S'il en fallait une autre, les apôtres d'une candidature olympique de Toronto pour les Jeux olympiques de 2024 ont une raison supplémentaire de se réjouir.

Le Comité olympique des États-Unis (USOC) a mis fin au dossier de candidature de la rivale américaine et géographique, Boston.

C'est ce qu'a confirmé le porte-parole de l'USOC, Patrick Sandusky, lundi après-midi.
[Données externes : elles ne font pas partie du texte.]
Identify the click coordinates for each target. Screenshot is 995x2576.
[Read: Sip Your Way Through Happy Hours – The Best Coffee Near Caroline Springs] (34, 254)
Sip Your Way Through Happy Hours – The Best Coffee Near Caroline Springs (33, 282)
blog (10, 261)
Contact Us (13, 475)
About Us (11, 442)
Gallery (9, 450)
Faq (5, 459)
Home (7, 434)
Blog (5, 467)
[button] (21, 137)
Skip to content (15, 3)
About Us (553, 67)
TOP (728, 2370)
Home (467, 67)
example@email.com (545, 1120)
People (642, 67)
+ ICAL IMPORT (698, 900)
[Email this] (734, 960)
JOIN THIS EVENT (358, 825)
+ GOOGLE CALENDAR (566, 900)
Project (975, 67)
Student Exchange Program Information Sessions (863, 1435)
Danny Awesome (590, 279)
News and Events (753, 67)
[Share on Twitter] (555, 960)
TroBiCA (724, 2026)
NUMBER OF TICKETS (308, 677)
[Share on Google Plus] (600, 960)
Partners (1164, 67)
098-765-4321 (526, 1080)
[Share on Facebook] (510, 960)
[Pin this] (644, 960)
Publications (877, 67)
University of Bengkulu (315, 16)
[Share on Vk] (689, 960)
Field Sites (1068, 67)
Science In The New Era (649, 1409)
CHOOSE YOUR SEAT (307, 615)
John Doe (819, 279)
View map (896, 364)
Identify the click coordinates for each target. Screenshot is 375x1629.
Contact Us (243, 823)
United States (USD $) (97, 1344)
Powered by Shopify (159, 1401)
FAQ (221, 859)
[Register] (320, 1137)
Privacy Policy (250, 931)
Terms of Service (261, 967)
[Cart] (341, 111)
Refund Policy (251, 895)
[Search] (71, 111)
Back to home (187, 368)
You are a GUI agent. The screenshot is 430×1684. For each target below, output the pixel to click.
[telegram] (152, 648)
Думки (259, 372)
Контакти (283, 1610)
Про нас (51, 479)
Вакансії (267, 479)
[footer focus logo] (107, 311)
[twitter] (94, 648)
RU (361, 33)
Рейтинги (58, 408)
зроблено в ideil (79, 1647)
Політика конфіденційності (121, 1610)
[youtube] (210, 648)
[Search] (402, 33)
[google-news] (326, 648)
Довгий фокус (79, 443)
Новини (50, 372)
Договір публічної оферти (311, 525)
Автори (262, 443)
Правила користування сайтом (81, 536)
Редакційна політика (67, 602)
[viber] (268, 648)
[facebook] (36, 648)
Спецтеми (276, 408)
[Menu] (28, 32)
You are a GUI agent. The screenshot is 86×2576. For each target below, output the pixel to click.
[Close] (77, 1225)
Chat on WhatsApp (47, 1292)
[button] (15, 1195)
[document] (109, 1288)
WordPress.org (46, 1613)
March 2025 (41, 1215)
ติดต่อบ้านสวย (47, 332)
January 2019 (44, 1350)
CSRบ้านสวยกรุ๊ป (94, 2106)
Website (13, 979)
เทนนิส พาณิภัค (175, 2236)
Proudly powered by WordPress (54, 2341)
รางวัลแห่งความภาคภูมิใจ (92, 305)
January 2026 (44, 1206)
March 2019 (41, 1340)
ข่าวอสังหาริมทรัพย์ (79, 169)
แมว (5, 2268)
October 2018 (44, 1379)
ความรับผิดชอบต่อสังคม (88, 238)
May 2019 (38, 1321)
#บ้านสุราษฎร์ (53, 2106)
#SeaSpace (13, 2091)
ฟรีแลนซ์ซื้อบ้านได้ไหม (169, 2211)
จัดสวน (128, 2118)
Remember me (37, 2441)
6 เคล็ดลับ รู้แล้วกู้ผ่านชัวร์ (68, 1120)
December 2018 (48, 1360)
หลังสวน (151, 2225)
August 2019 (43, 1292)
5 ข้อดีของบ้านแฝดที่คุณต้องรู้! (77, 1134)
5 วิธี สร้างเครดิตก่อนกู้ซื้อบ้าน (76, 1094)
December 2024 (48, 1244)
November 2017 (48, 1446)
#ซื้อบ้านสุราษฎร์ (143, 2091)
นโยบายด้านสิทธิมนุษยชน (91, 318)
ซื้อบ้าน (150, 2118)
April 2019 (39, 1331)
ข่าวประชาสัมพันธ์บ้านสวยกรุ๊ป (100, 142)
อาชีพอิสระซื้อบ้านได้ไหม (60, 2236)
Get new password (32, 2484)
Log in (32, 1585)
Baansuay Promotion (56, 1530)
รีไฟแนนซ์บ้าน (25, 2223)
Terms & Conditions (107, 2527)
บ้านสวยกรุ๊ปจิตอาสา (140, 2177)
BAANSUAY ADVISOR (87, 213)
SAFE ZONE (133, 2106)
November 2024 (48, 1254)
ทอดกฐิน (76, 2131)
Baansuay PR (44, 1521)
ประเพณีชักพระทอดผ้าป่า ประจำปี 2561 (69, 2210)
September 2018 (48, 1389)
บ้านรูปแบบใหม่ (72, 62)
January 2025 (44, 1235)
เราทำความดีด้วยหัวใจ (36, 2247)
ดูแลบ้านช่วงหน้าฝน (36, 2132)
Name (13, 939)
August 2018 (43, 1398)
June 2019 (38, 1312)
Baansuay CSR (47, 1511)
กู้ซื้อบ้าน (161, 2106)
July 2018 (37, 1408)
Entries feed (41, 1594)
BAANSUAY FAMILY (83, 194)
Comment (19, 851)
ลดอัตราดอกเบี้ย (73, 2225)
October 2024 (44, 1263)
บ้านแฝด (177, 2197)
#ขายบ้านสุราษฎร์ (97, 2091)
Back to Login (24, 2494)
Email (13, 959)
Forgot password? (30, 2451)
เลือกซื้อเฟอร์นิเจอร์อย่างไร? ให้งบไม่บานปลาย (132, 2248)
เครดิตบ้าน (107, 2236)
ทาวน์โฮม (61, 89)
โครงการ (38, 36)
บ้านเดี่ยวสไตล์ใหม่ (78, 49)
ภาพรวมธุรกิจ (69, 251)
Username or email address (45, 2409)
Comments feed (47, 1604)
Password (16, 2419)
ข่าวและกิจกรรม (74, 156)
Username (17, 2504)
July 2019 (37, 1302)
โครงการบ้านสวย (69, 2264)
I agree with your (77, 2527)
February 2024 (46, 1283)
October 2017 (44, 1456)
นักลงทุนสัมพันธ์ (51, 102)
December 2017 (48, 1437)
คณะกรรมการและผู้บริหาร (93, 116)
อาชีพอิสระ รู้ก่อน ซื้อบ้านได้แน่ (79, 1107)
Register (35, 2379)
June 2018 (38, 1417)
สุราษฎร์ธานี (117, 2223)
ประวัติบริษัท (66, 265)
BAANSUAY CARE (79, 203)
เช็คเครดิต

Toutefois, l'organisation tentera de trouver d'autres villes américaines intéressées par une candidature olympique pour 2024.

Plus tôt en journée, le maire de Boston, Martin Walsh, avait affirmé qu'il ne signerait pas d'entente pour présenter officiellement sa candidature au Comité international olympique (CIO) sans connaître davantage les implications financières du projet.

Sans affirmer que le projet était abandonné, M. Walsh avait clairement laissé entendre que cette option était sur la table.

« Si, pour aller de l'avant, il faut s'engager dès maintenant à signer le contrat, alors Boston se retirera de la course à l'obtention des Jeux olympiques et paralympiques de 2024. »

Dans ce que plusieurs médias ont décrit comme une très brève et très sèche conférence de presse, le maire avait lancé la balle dans le camp de son partenaire de négociations, l'USOC.

« C'est un engagement que je ne peux pas prendre sans avoir la garantie que les citoyens de Boston seront protégés [dans cette aventure]. Je refuse d'hypothéquer l'avenir de la ville. Je refuse d'exposer les résidents à de possibles dépassements de coûts. Et je refuse de signer une entente qui fait porter le fardeau financier des Jeux olympiques aux contribuables », a déclaré, péremptoire, Martin Walsh.

Après avoir livré son message, le maire avait souhaité que ses propos donnent matière à réflexion au Comité olympique américain.

« Il faudra voir comment l'USOC répond à ça aujourd'hui. »

La réponse est venue quelques heures plus tard...

À l'image des Bostoniens

La candidature de Boston, élue par l'USOC en janvier dernier, ne faisait pas le bonheur de tous. À commencer par sa population.

Au lendemain du choix de la ville du Massachusetts, au détriment de Los Angeles, San Francisco et Washington, l'appui populaire se chiffrait juste au-dessus de la barre psychologique des 50 % (51), selon un sondage mené par WBUR, une radio de la région bostonienne.

Ces mêmes sondeurs sont revenus à la charge quelques fois depuis. En mars, 36 % des citoyens se disaient pour une candidature olympique, un plancher depuis la sélection de l'USOC.

Jamais la barre n'est remontée au-dessus des 40 %.

De son côté, le gouverneur du Massachusetts, Charlie Baker, attend les résultats d'une étude du groupe Brattle avant de se prononcer. Cette firme américaine de consultants a été embauchée par l'État pour évaluer les risques financiers pour la Ville, les assurances et la refonte nécessaire des infrastructures. Son rapport est attendu vers la mi-août.

Sur les réseaux sociaux, des champignons empoisonnés pour la candidature se sont mis à pousser, comme No Boston Olympics et No Boston 2024.

Paris, Rome, Budapest et Hambourg ont aussi fait part de leurs intentions de se lancer dans la course. Il faudra donc faire face à des rivales pour le moins sérieuses advenant que le maire et l'USOC trouvent un terrain d'entente. Mais pour l'instant, rien n'est moins sûr.